If there’s one thing people love to gossip about, it’s conspiracy theories.
From who really killed President John F. Kennedy to wondering if Big Foot wanders the Pacific Northwest, conspiracy theorists never run out of wild accusations.
Some of the theories are almost laughable – a Yeti, or the Abominable Snowman, roams the high Himalaya Mountains. People claim to have seen giant footprints in the snow that could only be attributed to an ape-like creature.
There are practical ways to explain these tracks, but the theory that a giant blood-thirsty creature roams the cold tundra is a much more attractive story.
People believe nobody knows everything that’s alive on this planet, so who’s to say there’s not an Abominable Snowman pack or a Big Foot tribe.
There are some who believe mermaids exist. Conspiracy fanatics claim we only possess a sliver of information about what lives in the depths of the ocean.
Therefore, mermaids could exist.
Except it’s impossible for fish and humans to mate.
But people still believe.
For decades, people have believed a giant dinosaur swims in the bottom of Loch Ness. People have trolled those waters with modern sonar equipment and found nothing.
So what, they say.
Hunters aren’t looking hard enough, they say.
But let’s be practical –store, hotel owners and restaurant managers near Loch Ness know that thousands of people come to their tiny town and spend a lot of money looking for “Nessie.”
What’s not a conspiracy is tourist dollars.
When my son drove through New Mexico, he found himself in Roswell.
After all, it’s not unbelievable that an alien spacecraft crashed in the desert decades ago and the government’s kept it quiet. It’s also not unbelievable that so many people could make a living out of plastic trinkets and Area 51 bumper stickers and T-shirts.

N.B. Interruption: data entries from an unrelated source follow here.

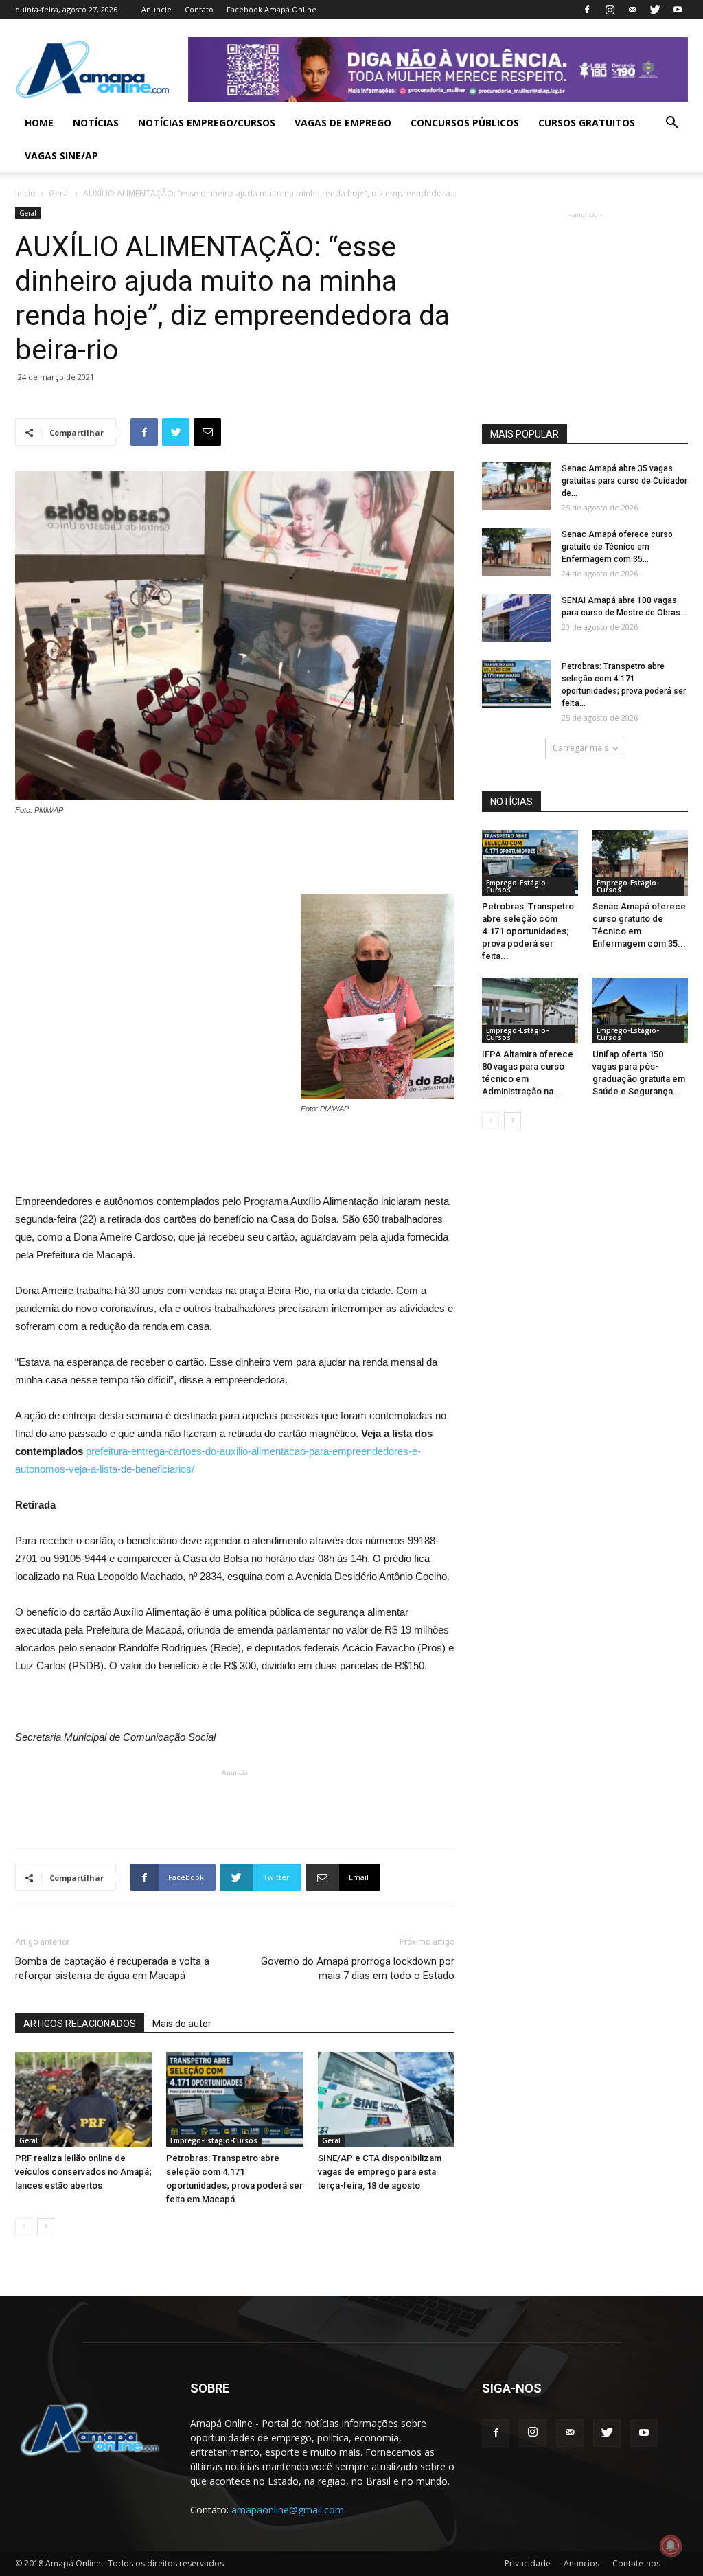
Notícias (96, 122)
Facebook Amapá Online (271, 9)
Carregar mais (580, 748)
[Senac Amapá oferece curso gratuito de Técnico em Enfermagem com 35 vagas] (516, 552)
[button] (671, 124)
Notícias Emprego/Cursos (206, 122)
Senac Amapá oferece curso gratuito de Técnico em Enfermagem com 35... (617, 547)
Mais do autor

There’s more — a research facility in Alaska is a front for a mind-control lab, mattress stores are fronts for money laundering, and there’s a giant bunker underneath the Denver International Airport. There’s also a machine that controls the weather and chem trails in the sky are marking all of us with tiny metal particles so the government can track us.
Scary is that a giant sinkhole in Louisiana will eventually devour everything from Texas to Florida. According to the BBC, the coast of Louisiana is slowly disappearing, so thinking there’s a giant sucking sound coming for us has a ring of truth.
There’s one I do believe: the government shot down United Flight 93 on 9/11. Everyone knew that flight was headed to Washington D.C. and would’ve destroyed the White House or the Capitol.
Shooting it down, even though Americans were on the plane, is a sad and horrible reality to accept. But I saw the video of the crash site right after it happened, and it looked like someone took a bulldozer and quickly cleared away some grass. It sure didn’t look like a jet, filled with fuel, crashed and exploded.
The latest theory is the involvement of the alleged sex pervert Jeffrey Epstein. The billionaire was found dead in his jail cell this past weekend while awaiting trial on federal sex trafficking charges.
The conspiracy theories started immediately because the word was Epstein could reveal the names of politicians, businessmen and other influential rich people who’d raped and taken advantage of underage girls on an island he owned in the Caribbean or at his residences in two different states.
Epstein was supposed to be under heavy guard and constant watch, but somehow he managed to commit suicide before he started talking.
Conspiracy theorists believe he was left alone on purpose so he’d die and not reveal any names of the rich and powerful.
They could have a point.
There’s a reason why people are quick to shout conspiracy theories. They are entertaining. It’s also easier to blame something strange when something scares us. Once we know what’s behind the curtain, most of the fun’s gone out of the magic.
In the case of Epstein, however, hundreds of women who were tricked and defiled will never get to face the beast who exploited them. For a little while, they thought they might get the chance to have justice served.
And now, we’ll never know the truth even though there’s plenty of evidence to prove this conspiracy theory true.
Just don’t ask me to accept there’s alligators in the sewers.